HTTP Public Key Pinning (HPKP)
May 20, 2023
HTTP Public Key Pinning (HPKP) is a security mechanism that allows website operators to specify which SSL/TLS certificates are valid for their domain. It is a command available in the HTTP response header that instructs the browser to remember which public key(s) correspond to a given web server. This creates a form of trust between the browser and the server, ensuring that the browser only accepts valid SSL/TLS certificates from the same web server for a specified period of time.
Purpose of HPKP
HPKP was created to protect against certificate forgery attacks, which occur when a hacker creates a fake SSL/TLS certificate and presents it to the user’s browser as if it were real. This is a serious security threat because it allows the attacker to intercept and modify data that is supposed to be encrypted and secure, such as login credentials or credit card information.
By implementing HPKP, website operators can ensure that users only connect to their website using SSL/TLS certificates that they have explicitly authorized. This prevents attackers from using fake certificates to impersonate the website and trick users into divulging sensitive information.
How HPKP Works
HPKP works by specifying a list of public key fingerprints in the HTTP response header of a website. These fingerprints are a unique identifier for the SSL/TLS certificate used by the web server. The browser stores these fingerprints in its cache and uses them to verify the authenticity of subsequent SSL/TLS certificates presented by the same web server.
When a user visits a website that has implemented HPKP, their browser will check the list of public key fingerprints in the HTTP response header. If the SSL/TLS certificate presented by the web server matches one of the fingerprints in the list, then the browser will trust the certificate and establish a secure connection to the website.
If the SSL/TLS certificate presented by the web server does not match any of the fingerprints in the list, then the browser will display an error message and prevent the user from accessing the website. This ensures that users are only able to connect to the website using SSL/TLS certificates that have been explicitly authorized by the website operator.
Configuring HPKP requires careful consideration and planning because it can potentially cause serious issues if done incorrectly. Website operators must ensure that they have the correct SSL/TLS certificates and that they have accurately calculated the public key fingerprints.

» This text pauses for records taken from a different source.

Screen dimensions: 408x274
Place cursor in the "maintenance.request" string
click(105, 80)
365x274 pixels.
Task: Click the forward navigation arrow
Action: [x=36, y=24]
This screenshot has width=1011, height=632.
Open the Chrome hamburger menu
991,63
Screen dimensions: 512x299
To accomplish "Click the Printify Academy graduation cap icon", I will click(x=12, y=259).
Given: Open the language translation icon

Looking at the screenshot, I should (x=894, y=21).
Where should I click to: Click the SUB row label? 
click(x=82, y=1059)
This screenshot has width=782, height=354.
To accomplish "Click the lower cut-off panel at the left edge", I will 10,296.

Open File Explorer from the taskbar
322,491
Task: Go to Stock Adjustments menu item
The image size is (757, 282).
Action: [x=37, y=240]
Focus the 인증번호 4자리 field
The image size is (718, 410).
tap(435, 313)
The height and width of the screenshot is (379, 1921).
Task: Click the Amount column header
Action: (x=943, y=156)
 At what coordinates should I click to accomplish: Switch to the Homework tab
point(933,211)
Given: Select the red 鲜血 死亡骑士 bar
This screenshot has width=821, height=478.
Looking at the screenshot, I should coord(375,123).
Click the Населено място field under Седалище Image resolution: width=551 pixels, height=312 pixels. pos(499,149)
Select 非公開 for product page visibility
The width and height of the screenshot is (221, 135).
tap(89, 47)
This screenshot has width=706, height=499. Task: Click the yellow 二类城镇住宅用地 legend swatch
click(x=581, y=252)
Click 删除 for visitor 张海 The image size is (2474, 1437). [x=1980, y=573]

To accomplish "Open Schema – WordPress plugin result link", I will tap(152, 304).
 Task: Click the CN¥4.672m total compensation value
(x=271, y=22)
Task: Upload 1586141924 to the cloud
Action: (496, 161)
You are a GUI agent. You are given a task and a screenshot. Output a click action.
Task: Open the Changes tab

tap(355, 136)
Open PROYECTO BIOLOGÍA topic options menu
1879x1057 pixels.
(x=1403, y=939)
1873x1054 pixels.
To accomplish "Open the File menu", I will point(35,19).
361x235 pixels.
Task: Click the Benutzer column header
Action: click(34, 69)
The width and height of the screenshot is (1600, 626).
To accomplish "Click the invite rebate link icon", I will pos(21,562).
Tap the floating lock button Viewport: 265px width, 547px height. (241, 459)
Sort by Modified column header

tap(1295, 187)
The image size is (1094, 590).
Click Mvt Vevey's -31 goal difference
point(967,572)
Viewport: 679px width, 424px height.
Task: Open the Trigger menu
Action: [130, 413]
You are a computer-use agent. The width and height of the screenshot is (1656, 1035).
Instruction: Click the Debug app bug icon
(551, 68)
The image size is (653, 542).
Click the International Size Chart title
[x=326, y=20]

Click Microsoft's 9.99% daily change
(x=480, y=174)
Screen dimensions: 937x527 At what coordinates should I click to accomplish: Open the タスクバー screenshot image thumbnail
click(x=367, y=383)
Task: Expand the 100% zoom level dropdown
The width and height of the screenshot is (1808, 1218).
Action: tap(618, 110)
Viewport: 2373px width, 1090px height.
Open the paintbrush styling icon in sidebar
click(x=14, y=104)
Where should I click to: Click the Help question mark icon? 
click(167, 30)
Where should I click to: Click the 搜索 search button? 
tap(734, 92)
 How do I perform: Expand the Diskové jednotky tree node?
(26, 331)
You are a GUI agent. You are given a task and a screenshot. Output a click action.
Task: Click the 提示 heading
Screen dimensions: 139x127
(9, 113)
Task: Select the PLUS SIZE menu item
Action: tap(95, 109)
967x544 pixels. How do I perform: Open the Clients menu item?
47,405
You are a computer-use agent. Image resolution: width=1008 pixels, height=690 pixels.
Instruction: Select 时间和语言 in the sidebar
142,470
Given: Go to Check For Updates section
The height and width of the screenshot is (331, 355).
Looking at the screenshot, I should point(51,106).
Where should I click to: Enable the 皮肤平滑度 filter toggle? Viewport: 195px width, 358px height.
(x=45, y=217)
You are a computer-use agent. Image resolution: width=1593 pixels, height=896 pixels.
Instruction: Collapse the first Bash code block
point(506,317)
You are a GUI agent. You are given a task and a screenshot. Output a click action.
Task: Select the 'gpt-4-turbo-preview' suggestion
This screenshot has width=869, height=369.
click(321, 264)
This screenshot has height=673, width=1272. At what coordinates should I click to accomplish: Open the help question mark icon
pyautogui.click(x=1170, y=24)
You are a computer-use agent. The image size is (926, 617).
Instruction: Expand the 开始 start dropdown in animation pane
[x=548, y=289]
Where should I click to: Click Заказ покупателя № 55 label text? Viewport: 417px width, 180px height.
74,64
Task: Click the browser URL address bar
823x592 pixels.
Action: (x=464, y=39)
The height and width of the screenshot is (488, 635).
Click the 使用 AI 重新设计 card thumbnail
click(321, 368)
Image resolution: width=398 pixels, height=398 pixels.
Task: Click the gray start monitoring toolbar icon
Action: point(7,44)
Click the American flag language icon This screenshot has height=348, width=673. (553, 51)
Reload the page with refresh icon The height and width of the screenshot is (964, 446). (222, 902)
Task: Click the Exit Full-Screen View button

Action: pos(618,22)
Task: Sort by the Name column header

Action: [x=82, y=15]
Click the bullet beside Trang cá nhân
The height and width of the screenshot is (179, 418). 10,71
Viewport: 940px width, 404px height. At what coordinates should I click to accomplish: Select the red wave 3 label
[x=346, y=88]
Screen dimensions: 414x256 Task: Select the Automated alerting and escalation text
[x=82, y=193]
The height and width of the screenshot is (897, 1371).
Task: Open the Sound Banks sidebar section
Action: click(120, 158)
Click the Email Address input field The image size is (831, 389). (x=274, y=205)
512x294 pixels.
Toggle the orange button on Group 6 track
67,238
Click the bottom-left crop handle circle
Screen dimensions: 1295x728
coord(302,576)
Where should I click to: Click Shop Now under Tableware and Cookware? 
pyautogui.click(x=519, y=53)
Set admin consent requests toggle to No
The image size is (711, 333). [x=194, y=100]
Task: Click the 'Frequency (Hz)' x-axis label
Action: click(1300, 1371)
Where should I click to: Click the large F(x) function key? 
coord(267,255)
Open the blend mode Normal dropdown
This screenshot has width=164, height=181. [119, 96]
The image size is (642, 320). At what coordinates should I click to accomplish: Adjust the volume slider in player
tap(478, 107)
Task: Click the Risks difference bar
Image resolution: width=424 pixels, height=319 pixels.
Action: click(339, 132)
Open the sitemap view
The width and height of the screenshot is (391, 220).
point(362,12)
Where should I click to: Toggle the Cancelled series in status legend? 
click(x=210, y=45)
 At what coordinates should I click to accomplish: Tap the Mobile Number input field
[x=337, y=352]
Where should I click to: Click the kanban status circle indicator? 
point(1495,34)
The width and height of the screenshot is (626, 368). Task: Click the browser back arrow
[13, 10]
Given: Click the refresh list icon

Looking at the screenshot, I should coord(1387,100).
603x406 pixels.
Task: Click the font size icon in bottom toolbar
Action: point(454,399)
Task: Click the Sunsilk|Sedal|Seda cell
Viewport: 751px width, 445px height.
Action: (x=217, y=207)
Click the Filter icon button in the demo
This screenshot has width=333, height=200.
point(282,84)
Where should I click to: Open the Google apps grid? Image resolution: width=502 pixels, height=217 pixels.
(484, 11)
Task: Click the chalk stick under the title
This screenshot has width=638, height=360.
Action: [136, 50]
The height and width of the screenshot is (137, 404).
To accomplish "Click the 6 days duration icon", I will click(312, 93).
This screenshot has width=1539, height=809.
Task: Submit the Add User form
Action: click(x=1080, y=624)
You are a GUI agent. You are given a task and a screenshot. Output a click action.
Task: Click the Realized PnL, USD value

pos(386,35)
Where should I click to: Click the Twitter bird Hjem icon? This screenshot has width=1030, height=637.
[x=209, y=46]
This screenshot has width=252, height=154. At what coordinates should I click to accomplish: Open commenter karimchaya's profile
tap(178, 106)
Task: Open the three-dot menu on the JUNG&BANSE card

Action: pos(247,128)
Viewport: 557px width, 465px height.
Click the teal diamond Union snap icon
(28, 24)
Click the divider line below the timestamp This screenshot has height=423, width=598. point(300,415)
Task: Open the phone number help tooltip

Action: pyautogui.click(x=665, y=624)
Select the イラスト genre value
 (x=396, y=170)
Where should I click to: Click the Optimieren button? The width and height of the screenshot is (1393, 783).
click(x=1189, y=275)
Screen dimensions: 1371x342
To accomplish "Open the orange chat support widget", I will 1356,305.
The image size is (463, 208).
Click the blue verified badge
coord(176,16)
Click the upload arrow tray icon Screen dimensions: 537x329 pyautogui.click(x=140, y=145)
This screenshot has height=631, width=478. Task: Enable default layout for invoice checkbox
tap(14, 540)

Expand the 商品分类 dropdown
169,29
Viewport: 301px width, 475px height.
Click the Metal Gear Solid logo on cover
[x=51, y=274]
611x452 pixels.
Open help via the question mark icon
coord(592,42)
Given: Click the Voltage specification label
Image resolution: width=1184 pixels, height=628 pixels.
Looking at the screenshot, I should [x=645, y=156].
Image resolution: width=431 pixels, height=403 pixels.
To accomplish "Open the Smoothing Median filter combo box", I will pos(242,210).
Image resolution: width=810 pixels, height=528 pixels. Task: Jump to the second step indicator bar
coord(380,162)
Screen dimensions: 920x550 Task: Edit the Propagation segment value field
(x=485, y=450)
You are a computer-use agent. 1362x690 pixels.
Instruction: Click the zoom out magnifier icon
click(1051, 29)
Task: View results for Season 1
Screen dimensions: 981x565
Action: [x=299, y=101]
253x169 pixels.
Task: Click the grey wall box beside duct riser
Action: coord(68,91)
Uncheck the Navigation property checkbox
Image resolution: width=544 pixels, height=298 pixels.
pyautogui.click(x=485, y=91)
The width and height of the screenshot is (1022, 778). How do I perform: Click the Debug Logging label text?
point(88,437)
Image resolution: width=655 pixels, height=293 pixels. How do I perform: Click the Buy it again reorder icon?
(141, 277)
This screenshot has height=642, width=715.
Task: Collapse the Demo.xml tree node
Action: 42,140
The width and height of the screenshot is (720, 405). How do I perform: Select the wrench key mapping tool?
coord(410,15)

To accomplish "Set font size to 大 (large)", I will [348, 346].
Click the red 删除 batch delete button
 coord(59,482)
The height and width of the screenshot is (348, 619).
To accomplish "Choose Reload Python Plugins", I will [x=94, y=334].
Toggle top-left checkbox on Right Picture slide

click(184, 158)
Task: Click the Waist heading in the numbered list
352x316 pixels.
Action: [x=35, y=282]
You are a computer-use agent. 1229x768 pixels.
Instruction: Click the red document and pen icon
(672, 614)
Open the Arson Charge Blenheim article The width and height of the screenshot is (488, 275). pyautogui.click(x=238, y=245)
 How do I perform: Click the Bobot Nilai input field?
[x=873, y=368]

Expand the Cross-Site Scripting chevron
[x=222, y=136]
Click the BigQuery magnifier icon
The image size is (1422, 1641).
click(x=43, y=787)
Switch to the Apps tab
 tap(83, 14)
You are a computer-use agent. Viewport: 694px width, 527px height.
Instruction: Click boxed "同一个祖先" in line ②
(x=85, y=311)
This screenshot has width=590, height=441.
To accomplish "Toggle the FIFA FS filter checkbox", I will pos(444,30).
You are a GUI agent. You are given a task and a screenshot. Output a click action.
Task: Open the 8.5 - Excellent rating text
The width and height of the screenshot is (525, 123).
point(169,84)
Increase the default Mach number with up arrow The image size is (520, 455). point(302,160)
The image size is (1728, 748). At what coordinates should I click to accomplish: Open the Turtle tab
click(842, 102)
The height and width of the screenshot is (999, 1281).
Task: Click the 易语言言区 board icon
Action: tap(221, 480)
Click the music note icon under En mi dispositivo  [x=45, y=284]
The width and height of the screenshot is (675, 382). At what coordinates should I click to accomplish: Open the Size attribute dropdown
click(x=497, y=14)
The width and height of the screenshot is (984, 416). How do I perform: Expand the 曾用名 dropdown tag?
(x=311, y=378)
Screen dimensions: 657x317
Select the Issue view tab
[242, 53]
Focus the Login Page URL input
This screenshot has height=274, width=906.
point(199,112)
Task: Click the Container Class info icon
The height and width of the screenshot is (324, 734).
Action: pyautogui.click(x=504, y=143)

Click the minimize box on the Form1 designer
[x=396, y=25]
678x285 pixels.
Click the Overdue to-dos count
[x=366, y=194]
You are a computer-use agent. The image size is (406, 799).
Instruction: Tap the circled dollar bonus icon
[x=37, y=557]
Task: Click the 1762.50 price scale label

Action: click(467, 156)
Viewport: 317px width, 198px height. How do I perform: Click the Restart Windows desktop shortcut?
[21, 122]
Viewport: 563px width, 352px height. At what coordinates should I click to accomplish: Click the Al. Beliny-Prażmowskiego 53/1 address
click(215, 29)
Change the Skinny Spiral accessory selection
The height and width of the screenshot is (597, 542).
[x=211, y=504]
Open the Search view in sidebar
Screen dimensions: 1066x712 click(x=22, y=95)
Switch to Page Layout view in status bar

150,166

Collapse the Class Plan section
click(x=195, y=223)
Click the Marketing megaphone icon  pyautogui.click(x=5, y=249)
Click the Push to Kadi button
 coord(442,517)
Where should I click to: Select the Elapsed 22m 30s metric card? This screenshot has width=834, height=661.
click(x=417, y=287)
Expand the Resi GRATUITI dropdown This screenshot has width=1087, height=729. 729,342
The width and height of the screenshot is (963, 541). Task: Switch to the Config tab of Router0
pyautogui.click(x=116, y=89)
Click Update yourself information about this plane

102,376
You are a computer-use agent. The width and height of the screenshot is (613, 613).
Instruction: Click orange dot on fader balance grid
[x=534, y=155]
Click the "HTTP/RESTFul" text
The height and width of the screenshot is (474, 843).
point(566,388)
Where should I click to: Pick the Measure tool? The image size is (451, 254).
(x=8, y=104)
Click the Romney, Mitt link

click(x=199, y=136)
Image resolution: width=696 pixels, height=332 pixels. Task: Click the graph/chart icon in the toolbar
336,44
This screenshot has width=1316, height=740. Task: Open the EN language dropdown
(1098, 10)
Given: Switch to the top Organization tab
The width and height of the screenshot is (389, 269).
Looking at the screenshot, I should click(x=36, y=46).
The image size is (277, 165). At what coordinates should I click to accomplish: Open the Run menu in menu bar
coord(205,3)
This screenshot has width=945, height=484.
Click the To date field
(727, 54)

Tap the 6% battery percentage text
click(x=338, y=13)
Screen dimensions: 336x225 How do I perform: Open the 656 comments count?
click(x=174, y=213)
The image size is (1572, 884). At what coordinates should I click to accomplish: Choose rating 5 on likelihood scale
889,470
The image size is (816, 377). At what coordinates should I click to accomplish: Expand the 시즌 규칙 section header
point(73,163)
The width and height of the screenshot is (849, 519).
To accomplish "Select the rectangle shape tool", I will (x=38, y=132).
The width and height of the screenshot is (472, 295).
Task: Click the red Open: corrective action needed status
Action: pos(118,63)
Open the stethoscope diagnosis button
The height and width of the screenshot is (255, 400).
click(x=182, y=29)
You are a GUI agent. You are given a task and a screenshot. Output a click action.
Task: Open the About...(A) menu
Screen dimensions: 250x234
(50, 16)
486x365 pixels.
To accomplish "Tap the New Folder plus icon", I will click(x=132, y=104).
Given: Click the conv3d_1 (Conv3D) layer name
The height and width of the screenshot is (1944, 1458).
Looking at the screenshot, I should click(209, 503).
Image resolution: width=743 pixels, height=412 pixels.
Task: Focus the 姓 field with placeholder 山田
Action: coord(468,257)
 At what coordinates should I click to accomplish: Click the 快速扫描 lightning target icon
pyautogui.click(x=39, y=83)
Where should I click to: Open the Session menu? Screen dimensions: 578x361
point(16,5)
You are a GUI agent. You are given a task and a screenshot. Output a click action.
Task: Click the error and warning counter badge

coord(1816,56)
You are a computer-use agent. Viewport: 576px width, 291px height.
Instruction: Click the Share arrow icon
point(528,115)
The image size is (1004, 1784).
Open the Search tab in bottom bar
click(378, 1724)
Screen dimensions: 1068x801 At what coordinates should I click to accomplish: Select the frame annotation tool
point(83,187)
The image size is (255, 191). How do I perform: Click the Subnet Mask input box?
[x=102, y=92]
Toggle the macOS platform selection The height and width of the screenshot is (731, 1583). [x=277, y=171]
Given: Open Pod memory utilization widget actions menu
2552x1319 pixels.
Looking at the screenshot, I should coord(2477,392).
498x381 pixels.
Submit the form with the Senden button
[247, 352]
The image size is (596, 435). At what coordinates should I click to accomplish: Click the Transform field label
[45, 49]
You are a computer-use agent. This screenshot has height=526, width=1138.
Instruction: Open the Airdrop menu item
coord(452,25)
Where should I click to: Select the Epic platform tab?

The HPKP header is a strict-transport-security (STS) header, which means that once it is set, the browser will always enforce the policy, even if the website operator attempts to remove or change the header. This means that website operators must ensure that they have a backup plan in case they need to revoke or update their SSL/TLS certificates.
The HPKP header also requires a backup public key, which is used in case the primary SSL/TLS certificate is revoked or expires. The backup public key should be stored separately from the primary SSL/TLS certificate to ensure that it is available in case of an emergency.
HPKP Issues and Considerations
While HPKP can provide additional security to a website, it is not without its drawbacks and considerations. Here are some things to keep in mind when implementing HPKP:
1. Potential for Outages
If a website operator’s SSL/TLS certificate expires or needs to be replaced, and they have not configured their backup public key correctly, then users will be unable to access the website until the issue is resolved.
Configuring HPKP can be a complex process, requiring careful planning and consideration. Website operators must ensure that they have the correct SSL/TLS certificates and that they have accurately calculated the public key fingerprints.
3. Browser Compatibility
Not all browsers support HPKP, and some may not handle it correctly. This means that website operators must test their HPKP configuration thoroughly to ensure that it works as expected in all major browsers.
4. Risk of Lock-Out
If a website operator misconfigures their HPKP header, they risk locking users out of their website until the issue is resolved. This can result in lost revenue and a damaged reputation.